By way of reply, the solicitor took his spectacles from the little holder on his desk and extracted a form from a drawer in his desk. After he’d spent a few minutes writing, and had read it aloud to me, he produced a New Testament and I swore that the document I was about to sign was to my knowledge true in every particular.
‘Good,’ said the solicitor, putting the signed form back in his desk drawer. ‘I have something for you, Chief Inspector.’ He rose from his desk and crossed the room to a large safe. Selecting a key from his key chain, he opened the safe and took out an envelope. ‘This document, Mr Brock, was lodged with me by Mrs Foley, some considerable time ago. As you can see,’ he continued, handing me the envelope, ‘it is marked: “To be handed to the police in the event of my untimely death.” I therefore do so, but I shall require that you sign a receipt for it.’

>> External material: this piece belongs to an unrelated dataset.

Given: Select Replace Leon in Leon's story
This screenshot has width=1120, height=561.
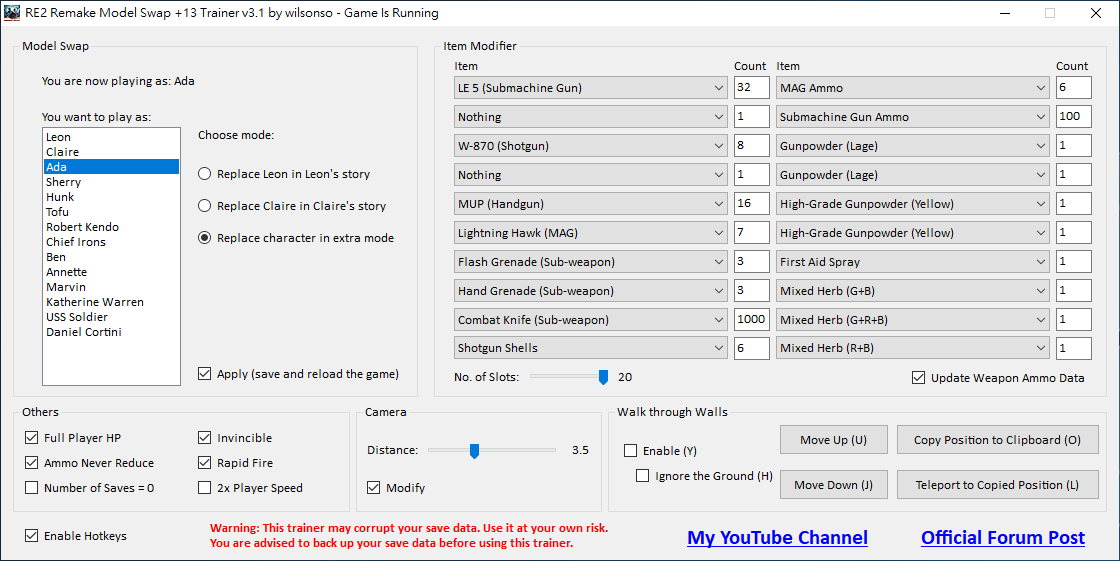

‘Do you know what’s in it?’ I asked.
‘Certainly not. By the way, I’ve no idea as to the identity of her next of kin.’
I waited until we were back at the office before opening the envelope and did so in the presence of Dave and Kate Ebdon. It’s always a good idea to have a witness to the opening of strange envelopes of this nature. There are some barristers who seem to think that we make up things like that to bolster a flagging case.

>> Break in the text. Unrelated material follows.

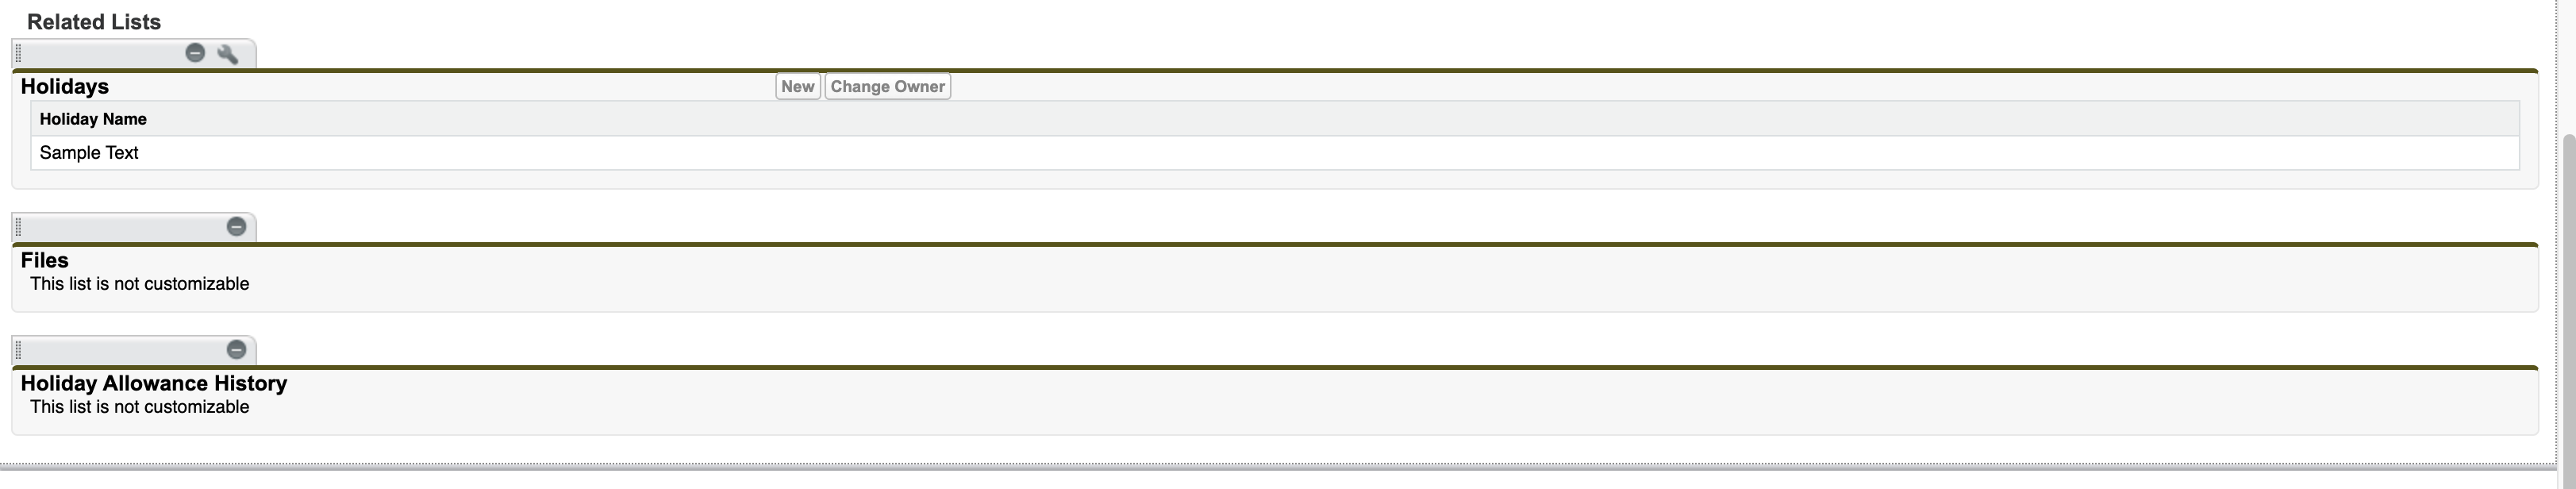Click gray tab bar above Holiday Allowance History
This screenshot has height=489, width=2576.
pyautogui.click(x=120, y=351)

The handwritten document, headed with Debra’s Chorley Street address, but undated, made interesting reading. I scanned it quickly and then read it aloud to Kate and Dave.
You will only be receiving this in the event of my murder.

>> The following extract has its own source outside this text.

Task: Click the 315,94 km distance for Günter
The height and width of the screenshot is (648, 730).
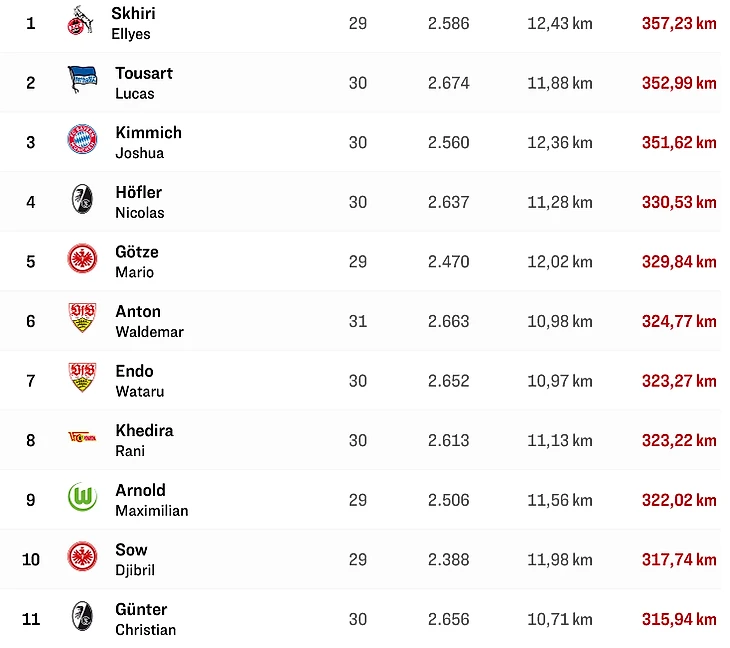Action: [679, 619]
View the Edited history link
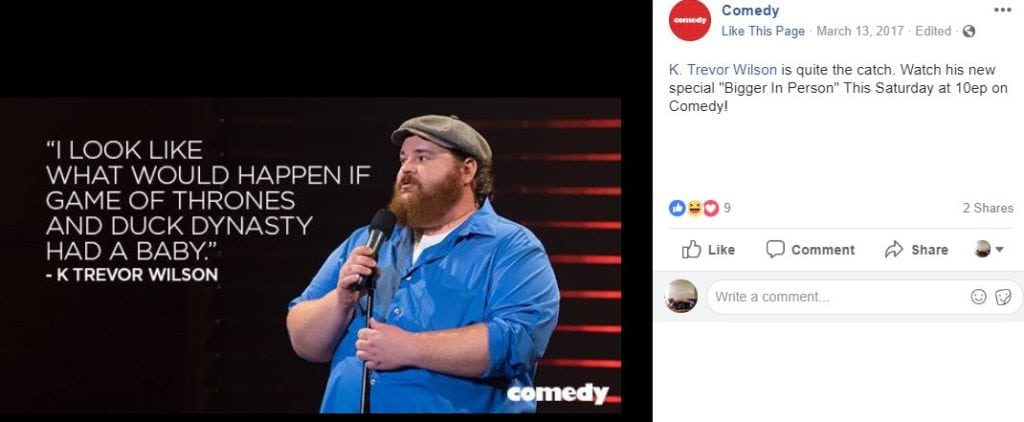The width and height of the screenshot is (1024, 422). 933,31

I am an actress, but I am also a call girl. I am not proud of it, but in my particular case the acting profession pays so poorly that I had to find a way of supplementing my income.
My clients are sent to me by word of mouth, through a friend of mine whose name I prefer to keep secret. You will understand that it came as a terrible shock when one evening my husband, Lancelot Foley, arrived at the flat I used for meeting clients. Using a false name, he had booked me for the night and thought he was coming to have sex with Corinne Black, the name I used as a call girl. When he arrived and found it was me, there was a terrible row, and he threatened to divorce me and to let everyone know what I was doing.
I told him that I was willing to divorce him, but that I wanted half his money to keep quiet or I would tell everyone that he was living on my earnings as a call girl. He said he would tell everyone that I was a whore and that he would ruin me as an actress. I replied by saying I would leak a list of all the well-known names I’d slept with to the press, an MP and a judge among them, but I would sign the covering letter with his name, so it would appear that it was he who had given this infor-mation to the tabloid press. At that point he slapped my face and started to search the flat, looking for the list. But I knew he would never find it.